## AIM OF THE EXERCISE
Reproduce the listing below line for line, changing nothing.
....................
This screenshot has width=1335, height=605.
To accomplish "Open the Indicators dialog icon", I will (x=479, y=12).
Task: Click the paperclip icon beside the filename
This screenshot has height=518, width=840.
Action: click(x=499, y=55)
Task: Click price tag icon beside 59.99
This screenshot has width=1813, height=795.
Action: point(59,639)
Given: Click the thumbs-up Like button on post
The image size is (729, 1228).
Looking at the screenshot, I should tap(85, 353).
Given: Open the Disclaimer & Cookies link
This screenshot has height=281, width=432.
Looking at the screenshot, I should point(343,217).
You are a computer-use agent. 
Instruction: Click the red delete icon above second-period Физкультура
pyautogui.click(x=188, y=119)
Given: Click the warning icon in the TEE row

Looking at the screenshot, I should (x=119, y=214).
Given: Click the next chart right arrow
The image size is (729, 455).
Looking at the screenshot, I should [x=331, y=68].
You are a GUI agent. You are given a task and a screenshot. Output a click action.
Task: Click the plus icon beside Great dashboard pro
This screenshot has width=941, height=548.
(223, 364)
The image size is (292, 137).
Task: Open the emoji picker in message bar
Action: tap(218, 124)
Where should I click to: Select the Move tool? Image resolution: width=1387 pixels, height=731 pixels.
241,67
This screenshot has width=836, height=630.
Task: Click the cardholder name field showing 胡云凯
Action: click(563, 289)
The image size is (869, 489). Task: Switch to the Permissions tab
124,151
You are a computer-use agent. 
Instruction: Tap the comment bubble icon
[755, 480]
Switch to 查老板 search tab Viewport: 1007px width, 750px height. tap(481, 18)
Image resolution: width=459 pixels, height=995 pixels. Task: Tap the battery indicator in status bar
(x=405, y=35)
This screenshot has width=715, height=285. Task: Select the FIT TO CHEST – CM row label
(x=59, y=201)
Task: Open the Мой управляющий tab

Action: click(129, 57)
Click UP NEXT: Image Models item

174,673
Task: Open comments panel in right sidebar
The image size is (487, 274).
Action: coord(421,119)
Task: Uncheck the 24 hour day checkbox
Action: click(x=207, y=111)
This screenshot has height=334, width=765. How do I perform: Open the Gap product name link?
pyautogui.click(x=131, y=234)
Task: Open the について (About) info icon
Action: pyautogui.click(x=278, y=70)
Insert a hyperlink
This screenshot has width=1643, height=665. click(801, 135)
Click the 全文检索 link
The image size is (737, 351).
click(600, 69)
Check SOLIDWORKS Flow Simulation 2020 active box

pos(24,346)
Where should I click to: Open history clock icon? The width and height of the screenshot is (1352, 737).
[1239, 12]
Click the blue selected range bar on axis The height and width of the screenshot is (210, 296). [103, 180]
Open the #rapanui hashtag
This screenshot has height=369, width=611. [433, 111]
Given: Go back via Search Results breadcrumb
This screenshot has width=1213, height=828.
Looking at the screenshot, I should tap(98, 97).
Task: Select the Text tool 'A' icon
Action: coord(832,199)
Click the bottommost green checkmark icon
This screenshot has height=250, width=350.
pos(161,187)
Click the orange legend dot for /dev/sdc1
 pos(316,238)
....................
## COMPLETE ANSWER
This screenshot has width=1335, height=605.
To accomplish "Open the Indicators dialog icon", I will (x=479, y=12).
Task: Click the paperclip icon beside the filename
This screenshot has height=518, width=840.
Action: click(x=499, y=55)
Task: Click price tag icon beside 59.99
This screenshot has width=1813, height=795.
Action: point(59,639)
Given: Click the thumbs-up Like button on post
The image size is (729, 1228).
Looking at the screenshot, I should tap(85, 353).
Given: Open the Disclaimer & Cookies link
This screenshot has height=281, width=432.
Looking at the screenshot, I should point(343,217).
You are a computer-use agent. 
Instruction: Click the red delete icon above second-period Физкультура
pyautogui.click(x=188, y=119)
Given: Click the warning icon in the TEE row

Looking at the screenshot, I should (x=119, y=214).
Given: Click the next chart right arrow
The image size is (729, 455).
Looking at the screenshot, I should [x=331, y=68].
You are a GUI agent. You are given a task and a screenshot. Output a click action.
Task: Click the plus icon beside Great dashboard pro
This screenshot has width=941, height=548.
(223, 364)
The image size is (292, 137).
Task: Open the emoji picker in message bar
Action: tap(218, 124)
Where should I click to: Select the Move tool? Image resolution: width=1387 pixels, height=731 pixels.
241,67
This screenshot has width=836, height=630.
Task: Click the cardholder name field showing 胡云凯
Action: click(563, 289)
The image size is (869, 489). Task: Switch to the Permissions tab
124,151
You are a computer-use agent. 
Instruction: Tap the comment bubble icon
[755, 480]
Switch to 查老板 search tab Viewport: 1007px width, 750px height. tap(481, 18)
Image resolution: width=459 pixels, height=995 pixels. Task: Tap the battery indicator in status bar
(x=405, y=35)
This screenshot has width=715, height=285. Task: Select the FIT TO CHEST – CM row label
(x=59, y=201)
Task: Open the Мой управляющий tab

Action: click(129, 57)
Click UP NEXT: Image Models item

174,673
Task: Open comments panel in right sidebar
The image size is (487, 274).
Action: coord(421,119)
Task: Uncheck the 24 hour day checkbox
Action: click(x=207, y=111)
This screenshot has height=334, width=765. How do I perform: Open the Gap product name link?
pyautogui.click(x=131, y=234)
Task: Open the について (About) info icon
Action: pyautogui.click(x=278, y=70)
Insert a hyperlink
This screenshot has width=1643, height=665. click(801, 135)
Click the 全文检索 link
The image size is (737, 351).
click(600, 69)
Check SOLIDWORKS Flow Simulation 2020 active box

pos(24,346)
Where should I click to: Open history clock icon? The width and height of the screenshot is (1352, 737).
[1239, 12]
Click the blue selected range bar on axis The height and width of the screenshot is (210, 296). [103, 180]
Open the #rapanui hashtag
This screenshot has height=369, width=611. [433, 111]
Given: Go back via Search Results breadcrumb
This screenshot has width=1213, height=828.
Looking at the screenshot, I should tap(98, 97).
Task: Select the Text tool 'A' icon
Action: coord(832,199)
Click the bottommost green checkmark icon
This screenshot has height=250, width=350.
pos(161,187)
Click the orange legend dot for /dev/sdc1
 pos(316,238)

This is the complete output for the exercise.